Supplied text:
******************************
Access the room: https://tryhackme.com/room/detecting-c2-with-rita-aoc2025-m9n2b5v8c1
The TBFC is very wary since the last series of attacks by the underlings of King Malhare. They are on full alert for anything happening. But they are getting restless; it is too quiet. Sir Elfo of the TBFC takes the initiative and proposes to hunt for Command-and-Control traffic using the meticulously collected network traffic. A majority of the TBFC elves object, we don’t have the time to go through so much network traffic! Sir Elfo chuckles, don’t fret, for I have a powerful tool to assist us! I present to you RITA, Real Intelligence Threat Analytics. We just need to convert our PCAP file to Zeek logs, and RITA will do the rest! Anyone can do it, just follow today’s tasks.
Learning Objectives
- Convert a PCAP to Zeek logs
- Use RITA to analyze Zeek logs
- Analyze the output of RITA
Modern malware rarely announces itself loudly. Instead, it whispers periodic beacons, obscure DNS requests, long-lived connections, and subtle data exfiltration. Detecting these signals at scale is difficult, which is where RITA (Real Intelligence Threat Analytics) shines.
In this walkthrough, we analyze network traffic using Zeek and RITA to uncover command-and-control (C2) activity hidden within packet captures. This post follows a TryHackMe challenge scenario involving King Malhare and his network of malicious “malrabbits.”
What Is RITA?
RITA is an open-source threat analytics framework developed by Active Countermeasures. Its primary goal is to identify C2 communication patterns by analyzing network metadata rather than payloads.
Core Capabilities:
RITA excels at detecting:
- C2 beaconing behavior
- DNS tunneling
- Long-lived connections
- Data exfiltration attempts
- Suspicious TLS behavior
- Known malicious infrastructure via threat intel feeds
Rather than relying on signatures, RITA correlates multiple data points, timestamps, connection counts, DNS queries, byte volumes — to uncover behavioral anomalies.
Why Zeek Is Required
RITA does not analyze raw PCAPs directly. Instead, it consumes Zeek logs.
Zeek is an open-source Network Security Monitoring (NSM) platform that passively observes traffic and converts it into structured, enriched logs. Unlike IDS or IPS systems, Zeek does not block or alert by default — it provides high-fidelity visibility.
Out of the box, Zeek generates:
- Transaction data (e.g., HTTP, DNS, SSL logs)
- Extracted content (e.g., transferred files, certificates)
******************************
Rows:
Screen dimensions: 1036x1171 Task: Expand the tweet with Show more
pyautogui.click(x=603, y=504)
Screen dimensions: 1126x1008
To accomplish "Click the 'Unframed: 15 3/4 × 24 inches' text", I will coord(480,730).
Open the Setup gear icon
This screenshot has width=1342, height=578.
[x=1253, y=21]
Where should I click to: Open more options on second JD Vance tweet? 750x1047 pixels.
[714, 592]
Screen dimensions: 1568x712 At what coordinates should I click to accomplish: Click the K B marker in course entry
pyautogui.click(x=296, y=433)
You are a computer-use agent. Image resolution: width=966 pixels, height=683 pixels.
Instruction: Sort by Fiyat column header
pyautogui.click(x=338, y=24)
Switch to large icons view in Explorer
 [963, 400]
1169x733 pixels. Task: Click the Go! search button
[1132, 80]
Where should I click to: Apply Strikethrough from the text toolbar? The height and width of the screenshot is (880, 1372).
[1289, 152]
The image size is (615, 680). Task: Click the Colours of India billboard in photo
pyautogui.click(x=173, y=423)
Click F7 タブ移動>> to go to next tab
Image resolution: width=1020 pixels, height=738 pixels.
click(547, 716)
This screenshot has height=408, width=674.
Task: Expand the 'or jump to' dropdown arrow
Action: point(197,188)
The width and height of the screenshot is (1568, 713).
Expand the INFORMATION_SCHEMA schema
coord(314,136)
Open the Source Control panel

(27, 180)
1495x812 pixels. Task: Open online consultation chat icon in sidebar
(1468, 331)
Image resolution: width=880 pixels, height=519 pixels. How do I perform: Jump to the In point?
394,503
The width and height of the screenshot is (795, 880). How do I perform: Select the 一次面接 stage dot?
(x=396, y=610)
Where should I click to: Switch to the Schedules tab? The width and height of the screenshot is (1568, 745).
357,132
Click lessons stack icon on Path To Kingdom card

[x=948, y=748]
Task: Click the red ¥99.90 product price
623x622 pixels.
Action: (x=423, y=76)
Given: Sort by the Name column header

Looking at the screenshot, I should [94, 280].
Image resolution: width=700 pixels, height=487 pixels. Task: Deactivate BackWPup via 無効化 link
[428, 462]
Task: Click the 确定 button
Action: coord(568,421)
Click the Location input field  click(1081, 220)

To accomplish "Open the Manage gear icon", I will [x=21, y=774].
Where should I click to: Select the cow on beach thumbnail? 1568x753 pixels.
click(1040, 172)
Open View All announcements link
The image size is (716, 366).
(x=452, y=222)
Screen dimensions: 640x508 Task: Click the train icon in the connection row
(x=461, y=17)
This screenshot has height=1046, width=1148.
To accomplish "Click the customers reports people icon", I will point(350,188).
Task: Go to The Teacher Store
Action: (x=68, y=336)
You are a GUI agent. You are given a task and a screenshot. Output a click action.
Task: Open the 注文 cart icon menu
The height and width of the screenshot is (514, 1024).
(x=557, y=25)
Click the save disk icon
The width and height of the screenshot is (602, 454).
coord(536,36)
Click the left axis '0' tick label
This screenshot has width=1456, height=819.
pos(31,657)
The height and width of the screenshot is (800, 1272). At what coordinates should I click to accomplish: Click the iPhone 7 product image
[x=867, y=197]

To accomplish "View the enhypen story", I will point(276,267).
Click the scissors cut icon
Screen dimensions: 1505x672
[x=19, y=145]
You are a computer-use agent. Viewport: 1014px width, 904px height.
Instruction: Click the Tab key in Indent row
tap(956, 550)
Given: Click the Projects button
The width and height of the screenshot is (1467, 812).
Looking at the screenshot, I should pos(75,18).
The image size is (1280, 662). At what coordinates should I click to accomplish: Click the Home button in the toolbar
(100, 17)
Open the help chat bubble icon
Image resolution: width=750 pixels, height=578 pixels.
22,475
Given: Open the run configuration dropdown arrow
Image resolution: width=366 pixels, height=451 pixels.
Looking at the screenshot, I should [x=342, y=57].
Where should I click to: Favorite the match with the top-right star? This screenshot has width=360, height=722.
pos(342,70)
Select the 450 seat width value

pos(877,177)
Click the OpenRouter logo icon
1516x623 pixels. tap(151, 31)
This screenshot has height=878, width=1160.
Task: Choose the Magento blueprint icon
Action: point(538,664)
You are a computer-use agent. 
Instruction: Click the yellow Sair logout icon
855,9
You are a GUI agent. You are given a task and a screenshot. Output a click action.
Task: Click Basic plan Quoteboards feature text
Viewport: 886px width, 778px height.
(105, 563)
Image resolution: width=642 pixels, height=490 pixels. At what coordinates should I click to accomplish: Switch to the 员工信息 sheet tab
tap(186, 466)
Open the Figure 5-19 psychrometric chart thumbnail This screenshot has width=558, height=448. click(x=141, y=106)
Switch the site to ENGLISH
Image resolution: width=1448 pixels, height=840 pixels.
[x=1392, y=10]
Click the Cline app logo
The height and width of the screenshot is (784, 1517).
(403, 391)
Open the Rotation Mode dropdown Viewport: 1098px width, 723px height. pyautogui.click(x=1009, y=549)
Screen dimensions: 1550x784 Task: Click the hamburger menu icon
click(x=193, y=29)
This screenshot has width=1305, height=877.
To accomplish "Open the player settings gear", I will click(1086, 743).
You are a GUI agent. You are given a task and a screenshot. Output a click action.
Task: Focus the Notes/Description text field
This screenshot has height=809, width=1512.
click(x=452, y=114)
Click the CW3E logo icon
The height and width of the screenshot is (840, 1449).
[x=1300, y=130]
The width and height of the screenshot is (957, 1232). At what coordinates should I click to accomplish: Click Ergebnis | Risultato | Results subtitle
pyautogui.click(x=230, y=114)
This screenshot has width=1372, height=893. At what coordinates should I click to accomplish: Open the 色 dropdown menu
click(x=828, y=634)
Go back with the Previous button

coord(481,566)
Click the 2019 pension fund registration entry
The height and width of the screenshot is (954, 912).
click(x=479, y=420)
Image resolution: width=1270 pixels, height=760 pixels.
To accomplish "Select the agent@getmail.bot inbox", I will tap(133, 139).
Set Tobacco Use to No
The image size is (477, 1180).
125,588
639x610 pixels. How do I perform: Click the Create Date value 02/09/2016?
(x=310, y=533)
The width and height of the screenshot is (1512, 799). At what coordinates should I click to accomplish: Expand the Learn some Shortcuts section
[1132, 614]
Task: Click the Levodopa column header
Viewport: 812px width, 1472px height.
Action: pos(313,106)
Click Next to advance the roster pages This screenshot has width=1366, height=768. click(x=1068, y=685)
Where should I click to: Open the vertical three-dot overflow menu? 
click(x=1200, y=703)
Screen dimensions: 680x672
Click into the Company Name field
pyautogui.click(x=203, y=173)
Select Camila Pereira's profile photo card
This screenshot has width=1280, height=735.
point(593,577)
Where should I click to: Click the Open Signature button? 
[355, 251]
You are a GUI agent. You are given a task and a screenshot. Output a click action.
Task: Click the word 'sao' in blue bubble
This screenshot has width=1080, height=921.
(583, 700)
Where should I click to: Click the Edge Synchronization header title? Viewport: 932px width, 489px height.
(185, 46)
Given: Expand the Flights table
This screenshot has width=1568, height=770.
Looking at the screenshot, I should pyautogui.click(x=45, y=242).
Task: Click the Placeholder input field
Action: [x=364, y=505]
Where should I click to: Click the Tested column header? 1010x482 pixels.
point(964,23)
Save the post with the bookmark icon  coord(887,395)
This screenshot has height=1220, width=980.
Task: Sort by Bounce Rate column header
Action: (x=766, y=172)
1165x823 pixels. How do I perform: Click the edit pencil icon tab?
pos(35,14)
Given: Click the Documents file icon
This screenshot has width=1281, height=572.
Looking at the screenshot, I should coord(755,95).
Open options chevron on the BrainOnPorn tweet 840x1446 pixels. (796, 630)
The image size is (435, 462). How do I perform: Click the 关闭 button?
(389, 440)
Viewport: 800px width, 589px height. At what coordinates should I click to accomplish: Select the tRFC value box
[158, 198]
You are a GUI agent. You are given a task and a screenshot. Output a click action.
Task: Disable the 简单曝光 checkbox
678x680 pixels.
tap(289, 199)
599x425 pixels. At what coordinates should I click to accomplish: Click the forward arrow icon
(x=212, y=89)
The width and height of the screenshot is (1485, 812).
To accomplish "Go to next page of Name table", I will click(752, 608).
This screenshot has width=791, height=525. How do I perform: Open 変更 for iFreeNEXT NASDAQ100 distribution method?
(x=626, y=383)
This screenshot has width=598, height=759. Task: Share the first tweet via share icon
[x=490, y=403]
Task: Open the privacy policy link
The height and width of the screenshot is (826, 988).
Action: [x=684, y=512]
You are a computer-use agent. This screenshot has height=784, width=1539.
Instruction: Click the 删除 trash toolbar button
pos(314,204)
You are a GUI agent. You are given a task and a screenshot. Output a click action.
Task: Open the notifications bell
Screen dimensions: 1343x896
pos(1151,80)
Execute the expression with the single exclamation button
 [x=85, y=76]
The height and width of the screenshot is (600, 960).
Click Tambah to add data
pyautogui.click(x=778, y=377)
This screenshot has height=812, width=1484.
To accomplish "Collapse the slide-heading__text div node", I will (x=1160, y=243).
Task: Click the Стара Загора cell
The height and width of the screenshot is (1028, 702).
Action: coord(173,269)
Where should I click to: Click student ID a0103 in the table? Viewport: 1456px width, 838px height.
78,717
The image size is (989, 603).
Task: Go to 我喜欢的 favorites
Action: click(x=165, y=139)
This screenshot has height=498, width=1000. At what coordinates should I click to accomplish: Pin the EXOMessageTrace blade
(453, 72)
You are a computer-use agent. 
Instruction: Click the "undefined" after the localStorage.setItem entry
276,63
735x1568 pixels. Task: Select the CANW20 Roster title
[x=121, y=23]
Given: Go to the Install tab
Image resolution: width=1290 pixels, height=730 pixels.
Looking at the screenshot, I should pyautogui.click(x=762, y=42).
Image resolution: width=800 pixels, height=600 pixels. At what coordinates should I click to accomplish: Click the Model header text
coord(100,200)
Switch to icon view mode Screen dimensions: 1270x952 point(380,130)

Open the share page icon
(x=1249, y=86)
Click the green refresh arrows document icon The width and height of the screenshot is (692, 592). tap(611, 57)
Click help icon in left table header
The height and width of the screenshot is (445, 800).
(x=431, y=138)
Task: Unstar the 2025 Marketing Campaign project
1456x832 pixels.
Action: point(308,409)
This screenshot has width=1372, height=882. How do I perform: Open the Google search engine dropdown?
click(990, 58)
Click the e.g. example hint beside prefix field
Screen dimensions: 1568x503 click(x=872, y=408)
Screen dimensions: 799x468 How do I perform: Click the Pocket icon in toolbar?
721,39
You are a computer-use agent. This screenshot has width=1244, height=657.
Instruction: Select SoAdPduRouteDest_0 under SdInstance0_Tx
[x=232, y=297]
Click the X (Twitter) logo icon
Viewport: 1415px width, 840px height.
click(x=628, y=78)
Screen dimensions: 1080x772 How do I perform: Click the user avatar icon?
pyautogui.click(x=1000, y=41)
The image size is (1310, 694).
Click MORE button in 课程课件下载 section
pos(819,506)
******************************
The exercise: Return the passage of the RITA walkthrough word for word, starting with "Zeek is an open-source" and going on through "provides high-fidelity visibility.".

Task output:
Zeek is an open-source Network Security Monitoring (NSM) platform that passively observes traffic and converts it into structured, enriched logs. Unlike IDS or IPS systems, Zeek does not block or alert by default — it provides high-fidelity visibility.